[Stored records]
= = = = = = =

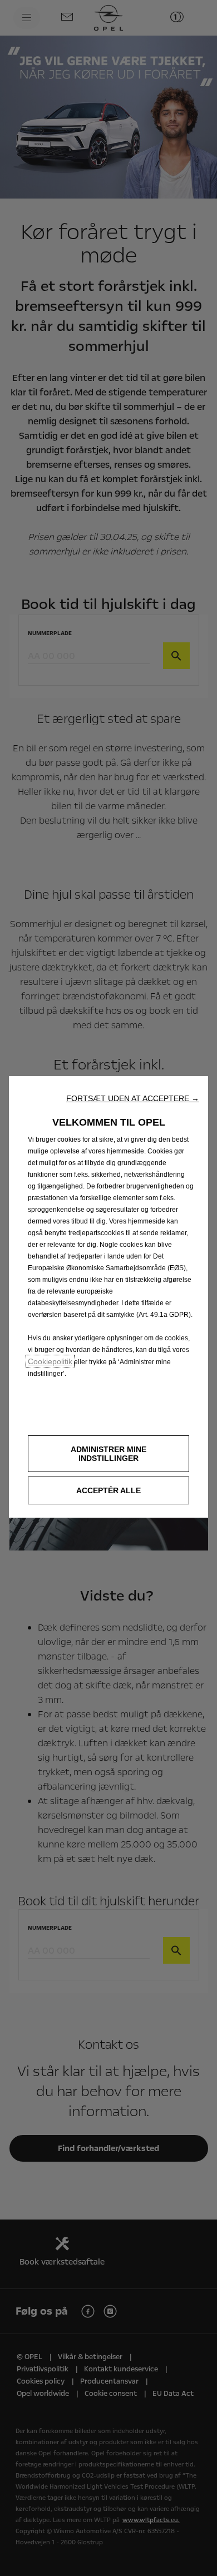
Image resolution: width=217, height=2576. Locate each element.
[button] (132, 1098)
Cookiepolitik (50, 1361)
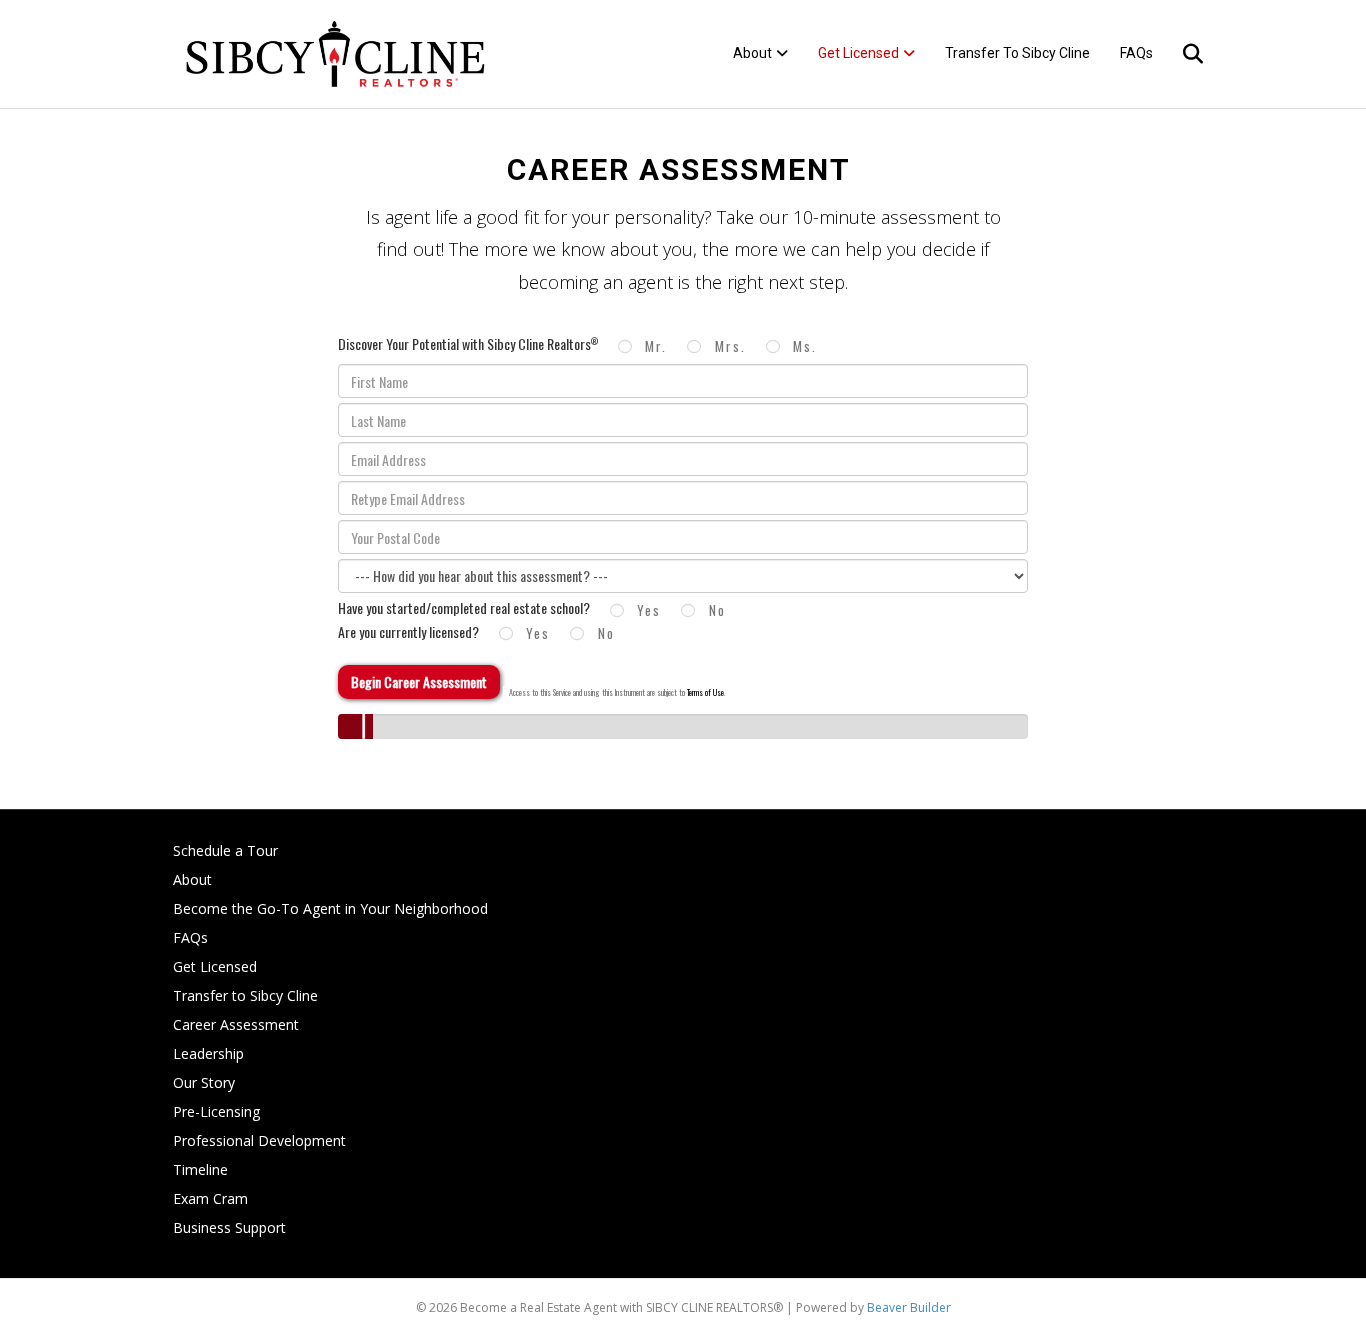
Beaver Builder (909, 1307)
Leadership (208, 1053)
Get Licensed (858, 53)
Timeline (200, 1169)
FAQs (1136, 53)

= = = = = = =

◆ **Problem to solve**
An exact retyping of the entries, without images, is the required answer.

◆ **Solution to this exercise**
Image resolution: width=217, height=2576. Locate each element.
[button] (132, 1098)
Cookiepolitik (50, 1361)
Beaver Builder (909, 1307)
Leadership (208, 1053)
Get Licensed (858, 53)
Timeline (200, 1169)
FAQs (1136, 53)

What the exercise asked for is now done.